● **Problem requirements**: Read the lines below, and copy any that contain the string "agent".

╭─ Provided records

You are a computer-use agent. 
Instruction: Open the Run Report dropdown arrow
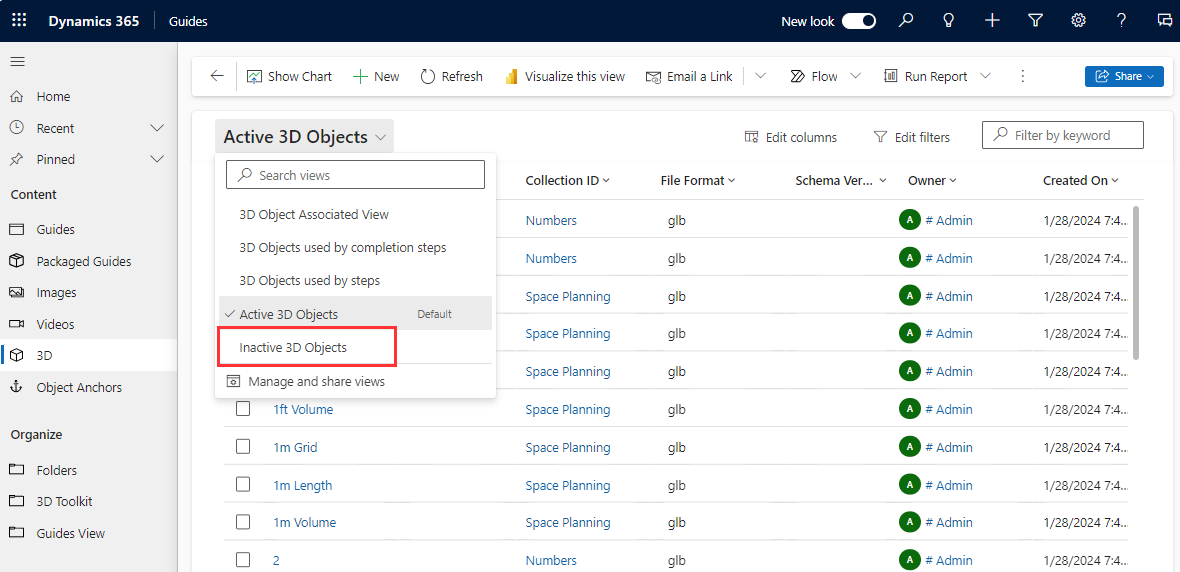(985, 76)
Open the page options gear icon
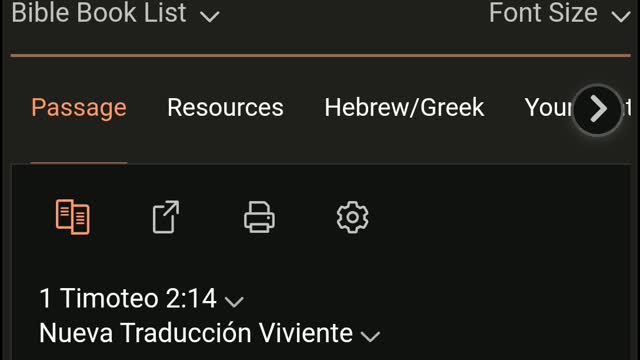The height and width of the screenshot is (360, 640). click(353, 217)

╰─
╭─ Provided records

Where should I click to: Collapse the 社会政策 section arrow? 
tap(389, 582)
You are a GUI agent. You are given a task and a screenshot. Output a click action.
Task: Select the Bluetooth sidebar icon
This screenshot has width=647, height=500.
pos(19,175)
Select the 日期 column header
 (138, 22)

╰─

● **Response**:
You are a computer-use agent. 
You are a GUI agent. You are given a task and a screenshot. Output a click action.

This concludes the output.